In an interview with The Asahi Shimbun on April 3, Bank of Japan Governor Kazuo Ueda addressed the issue of inflation and potential interest rate hikes. He emphasized the need for greater certainty in achieving the 2% inflation target before any such decisions are made.

Ueda acknowledged the recent wage hikes resulting from the "shunto" spring labor offensive and their potential to contribute to higher consumer prices in the coming months. He also highlighted the BOJ's decision in March to end its negative interest rate policy, implemented under his predecessor Haruhiko Kuroda, due to the increased likelihood of a positive wage-price spiral.

However, Ueda cautioned that the underlying inflation rate of 2% had not yet been achieved, as higher import costs continued to impact product prices. He explained that the decision to end the negative interest rate policy was based on a "degree of certainty" in achieving the inflation target exceeding a certain level, which he estimated to be around 75%. He indicated that an increase to 80% or 85% could trigger a move towards higher interest rates.

Ueda expressed optimism that the wage hikes, coupled with the government's planned income tax cut in June, would boost personal consumption and contribute to higher consumer prices.
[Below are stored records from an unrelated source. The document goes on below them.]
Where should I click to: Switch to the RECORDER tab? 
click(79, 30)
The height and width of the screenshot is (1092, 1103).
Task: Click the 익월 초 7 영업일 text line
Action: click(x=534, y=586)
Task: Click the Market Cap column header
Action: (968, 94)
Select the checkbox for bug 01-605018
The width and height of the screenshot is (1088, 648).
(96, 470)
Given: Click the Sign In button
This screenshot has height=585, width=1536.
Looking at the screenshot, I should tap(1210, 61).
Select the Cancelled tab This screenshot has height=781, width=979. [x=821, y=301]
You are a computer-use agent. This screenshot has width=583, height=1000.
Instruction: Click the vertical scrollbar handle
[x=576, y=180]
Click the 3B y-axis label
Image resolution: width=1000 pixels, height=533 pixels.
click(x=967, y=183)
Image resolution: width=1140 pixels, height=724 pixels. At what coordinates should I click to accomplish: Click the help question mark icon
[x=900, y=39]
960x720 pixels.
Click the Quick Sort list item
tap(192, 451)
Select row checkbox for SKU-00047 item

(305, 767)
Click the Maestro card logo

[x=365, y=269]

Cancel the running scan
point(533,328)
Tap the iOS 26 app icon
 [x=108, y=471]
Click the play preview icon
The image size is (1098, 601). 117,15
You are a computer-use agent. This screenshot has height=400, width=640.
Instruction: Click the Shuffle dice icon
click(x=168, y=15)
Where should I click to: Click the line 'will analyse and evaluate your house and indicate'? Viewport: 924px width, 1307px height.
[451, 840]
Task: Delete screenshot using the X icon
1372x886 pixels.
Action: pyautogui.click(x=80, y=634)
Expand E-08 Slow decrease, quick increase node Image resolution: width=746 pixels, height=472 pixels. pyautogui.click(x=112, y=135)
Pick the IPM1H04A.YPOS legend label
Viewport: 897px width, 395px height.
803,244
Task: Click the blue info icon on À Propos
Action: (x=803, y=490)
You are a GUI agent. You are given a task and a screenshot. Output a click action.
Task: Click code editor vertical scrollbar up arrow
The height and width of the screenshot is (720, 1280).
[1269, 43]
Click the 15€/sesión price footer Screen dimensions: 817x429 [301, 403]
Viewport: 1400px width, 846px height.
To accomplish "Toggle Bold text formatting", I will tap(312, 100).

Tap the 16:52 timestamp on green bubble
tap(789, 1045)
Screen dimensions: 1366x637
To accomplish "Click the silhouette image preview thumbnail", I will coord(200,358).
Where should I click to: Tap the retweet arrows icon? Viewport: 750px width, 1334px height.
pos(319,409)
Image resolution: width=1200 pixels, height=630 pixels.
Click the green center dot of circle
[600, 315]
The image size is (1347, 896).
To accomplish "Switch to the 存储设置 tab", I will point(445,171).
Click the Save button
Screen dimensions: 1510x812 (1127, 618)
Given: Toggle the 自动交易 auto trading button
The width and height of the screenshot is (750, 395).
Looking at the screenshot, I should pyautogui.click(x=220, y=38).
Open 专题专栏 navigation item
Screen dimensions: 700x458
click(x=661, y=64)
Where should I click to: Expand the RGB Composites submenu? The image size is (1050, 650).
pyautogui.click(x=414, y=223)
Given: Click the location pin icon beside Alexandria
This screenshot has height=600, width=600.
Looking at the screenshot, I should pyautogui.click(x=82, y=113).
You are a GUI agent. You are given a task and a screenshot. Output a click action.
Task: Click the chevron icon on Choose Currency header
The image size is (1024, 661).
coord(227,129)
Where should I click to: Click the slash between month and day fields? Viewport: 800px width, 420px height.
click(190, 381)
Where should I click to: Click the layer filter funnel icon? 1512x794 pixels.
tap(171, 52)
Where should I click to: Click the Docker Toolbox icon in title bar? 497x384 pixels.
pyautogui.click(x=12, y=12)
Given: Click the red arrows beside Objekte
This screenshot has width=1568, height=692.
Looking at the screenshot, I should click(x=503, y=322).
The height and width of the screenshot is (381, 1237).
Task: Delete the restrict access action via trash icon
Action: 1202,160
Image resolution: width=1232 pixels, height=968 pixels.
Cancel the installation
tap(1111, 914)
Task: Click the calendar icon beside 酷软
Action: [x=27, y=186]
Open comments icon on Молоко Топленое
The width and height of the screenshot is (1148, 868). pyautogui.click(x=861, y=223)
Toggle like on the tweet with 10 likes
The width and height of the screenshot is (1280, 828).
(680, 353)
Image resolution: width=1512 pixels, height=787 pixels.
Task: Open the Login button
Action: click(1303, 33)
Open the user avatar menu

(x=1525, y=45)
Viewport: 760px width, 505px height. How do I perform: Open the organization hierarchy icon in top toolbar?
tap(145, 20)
This, in turn, could lead to a potential interest rate increase between summer and autumn.

However, he also emphasized the need for a loose monetary environment as long as the underlying inflation rate remained below 2%. He acknowledged that an excessively weak yen could impact the economy and consumer prices, potentially influencing decisions on interest rate hikes.

Ueda declined to comment on the current exchange rate but stated that significant exchange rate trends affecting the wage-price cycle could warrant a monetary policy response. He also acknowledged the possibility of inflation exceeding 2%, but downplayed its likelihood.

Finally, Ueda reaffirmed the BOJ's commitment to the joint statement with the central government, seeking to achieve a 2% inflation rate in a stable and sustainable manner.